CVE-2024-46680 is a vulnerability identified in the Linux kernel specifically affecting the Bluetooth btnxpuart driver. The issue arises from improper handling of scheduled work during the removal of the btnxpuart kernel module. When the driver is loaded and unloaded repeatedly, the ps_wakeup() function in btnxpuart_close() schedules a work item (psdata->work()) that may execute after the module has been removed. This results in a use-after-free condition causing a kernel crash (kernel oops) due to accessing invalid memory. The problem became apparent after the Power Save feature was enabled by default in the btnxpuart driver, which introduced asynchronous work scheduling related to power management. The fix involves the introduction of a ps_cleanup() function that immediately deasserts the UART break signal upon closing the serdev device, cancels any scheduled work, and destroys the associated mutex to prevent work from executing after module removal. The vulnerability manifests as a random kernel crash during repeated load/unload cycles of the btnxpuart driver, which can be reproduced with the sequence: modprobe btnxpuart, hciconfig hci0 reset, verifying the hci0 interface, and modprobe -r btnxpuart. The kernel crash logs indicate a kernel paging fault due to a level 3 translation fault, confirming invalid memory access. This vulnerability affects Linux kernel versions including and after v6.9.11 and is present in builds identified by the given commit hashes. There are no known exploits in the wild at this time, and no CVSS score has been assigned yet. The vulnerability is primarily a stability and availability issue caused by a race condition in Bluetooth driver power management code.
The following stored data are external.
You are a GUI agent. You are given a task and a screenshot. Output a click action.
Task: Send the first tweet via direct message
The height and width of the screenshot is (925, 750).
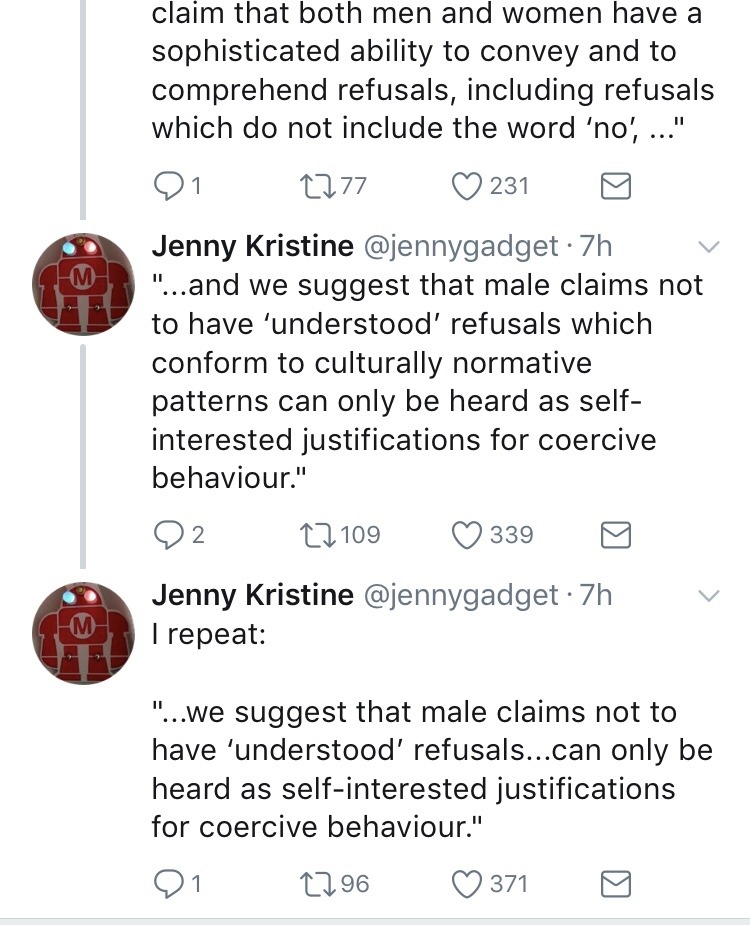tap(614, 186)
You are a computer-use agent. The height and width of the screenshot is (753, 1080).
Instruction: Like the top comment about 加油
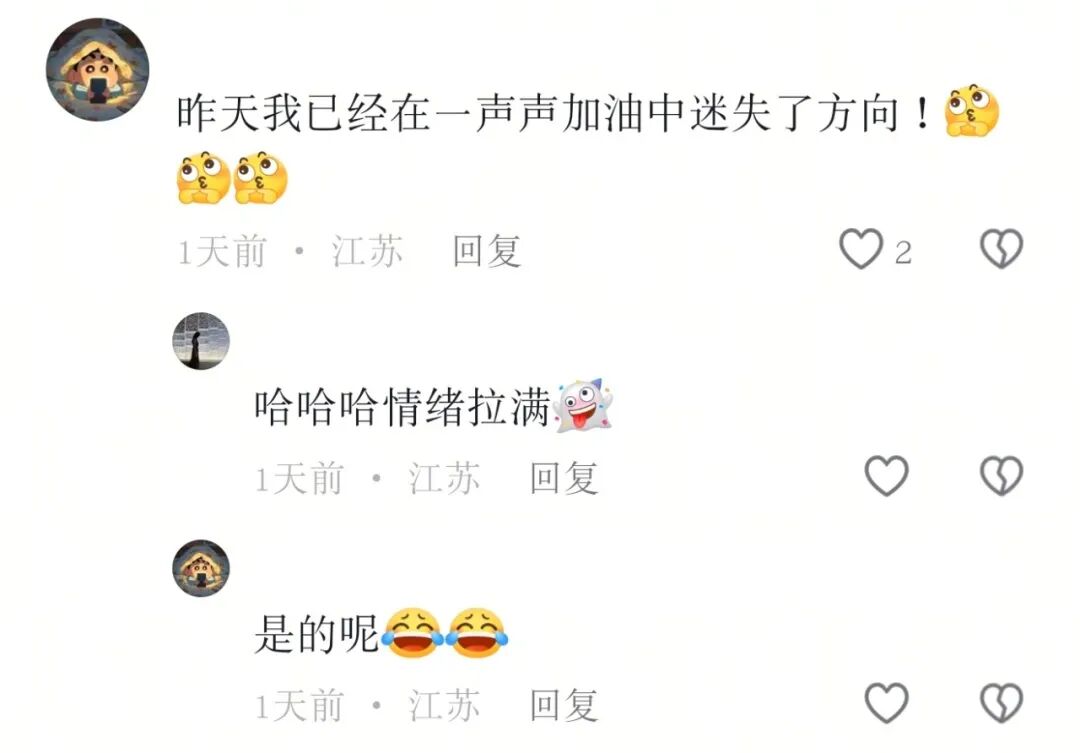(x=860, y=249)
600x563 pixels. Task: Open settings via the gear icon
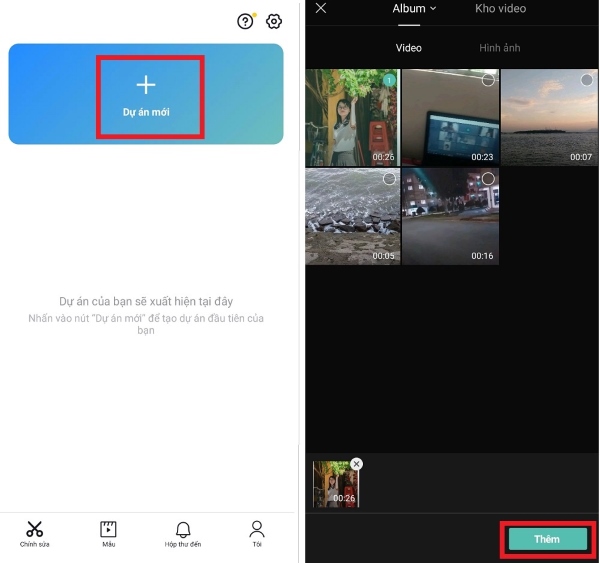coord(274,22)
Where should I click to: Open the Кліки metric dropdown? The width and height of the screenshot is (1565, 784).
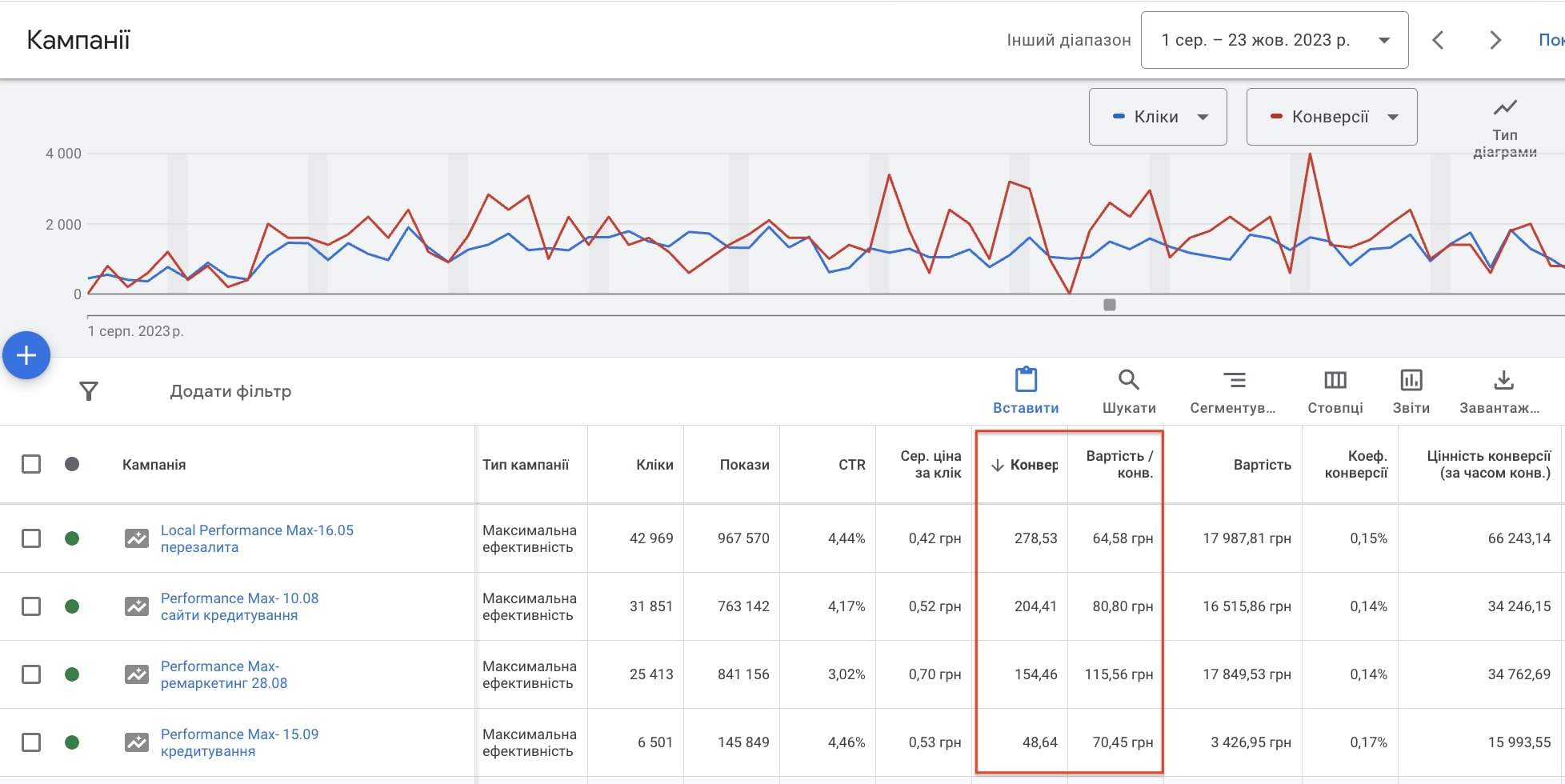(1157, 117)
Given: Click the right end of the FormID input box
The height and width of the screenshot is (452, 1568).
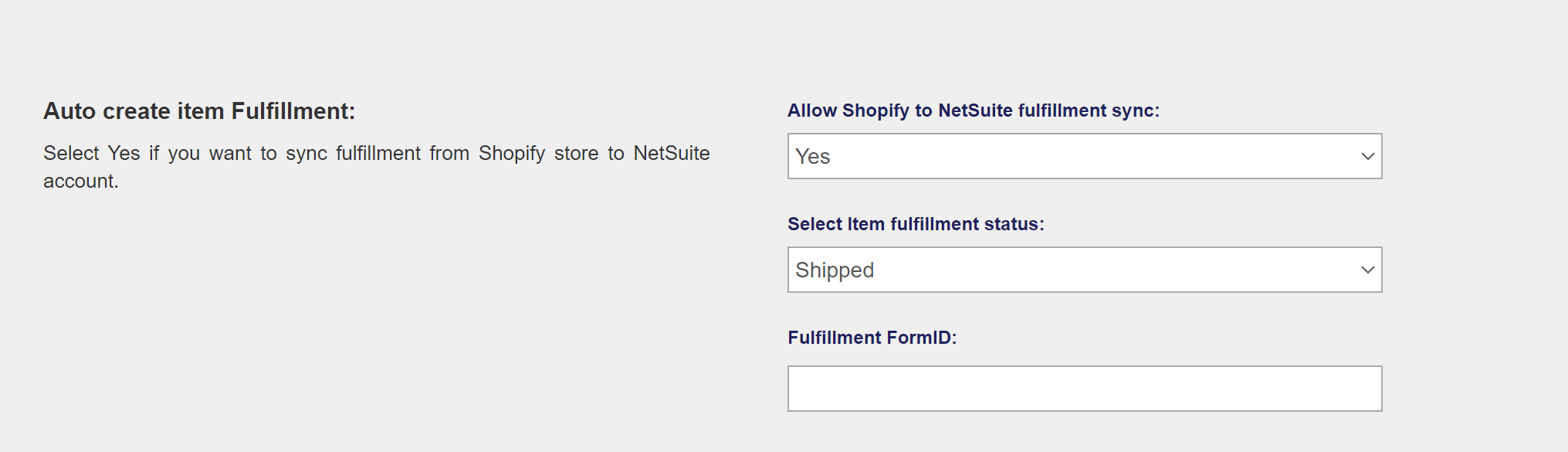Looking at the screenshot, I should pyautogui.click(x=1359, y=389).
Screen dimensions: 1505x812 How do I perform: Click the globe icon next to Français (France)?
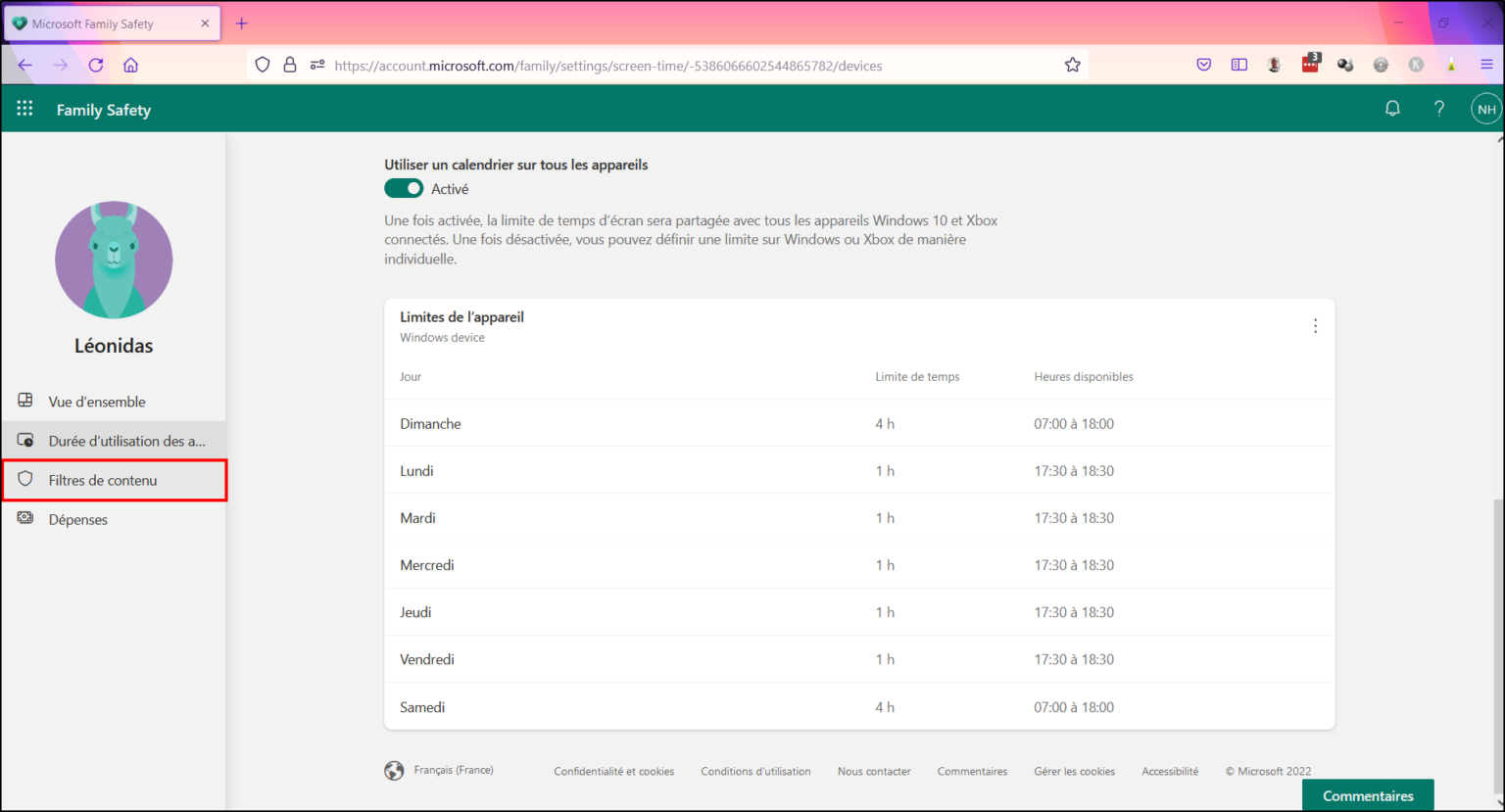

For European organizations, the impact of CVE-2024-46680 is primarily on system stability and availability rather than confidentiality or integrity. Systems running Linux kernels with the vulnerable btnxpuart Bluetooth driver may experience random kernel crashes during driver unload operations, which could lead to service interruptions or system reboots. This is particularly relevant for embedded systems, IoT devices, industrial control systems, or any Linux-based infrastructure that relies on Bluetooth connectivity and performs dynamic driver management. Organizations using Linux in critical environments such as manufacturing, healthcare, transportation, or telecommunications could face operational disruptions. Although this vulnerability does not directly enable privilege escalation or remote code execution, repeated kernel crashes can degrade system reliability and potentially cause denial of service conditions. Since the issue is triggered by module unload/load cycles, it is less likely to be exploited remotely but could be triggered by local users or automated system processes. The lack of known exploits reduces immediate risk, but unpatched systems remain vulnerable to stability issues.

European organizations should apply the official Linux kernel patches that address CVE-2024-46680 as soon as they become available. Specifically, updating to Linux kernel versions including the fix (post v6.9.11) will prevent the race condition causing the kernel crash. Until patches are deployed, organizations should avoid repeatedly loading and unloading the btnxpuart driver, especially in automated test or power management scenarios. Systems that do not require Bluetooth btnxpuart functionality should consider disabling or blacklisting the driver to eliminate exposure. For embedded or IoT devices, firmware updates incorporating the patched kernel should be prioritized. Monitoring kernel logs for signs of the described paging faults or oops messages can help detect attempts to trigger the vulnerability. Additionally, organizations should implement robust system monitoring and automated reboot mechanisms to minimize downtime from unexpected kernel crashes. Coordination with Linux distribution vendors to receive timely security updates is critical. Finally, reviewing power management configurations related to Bluetooth devices to avoid unnecessary driver reloads can reduce risk.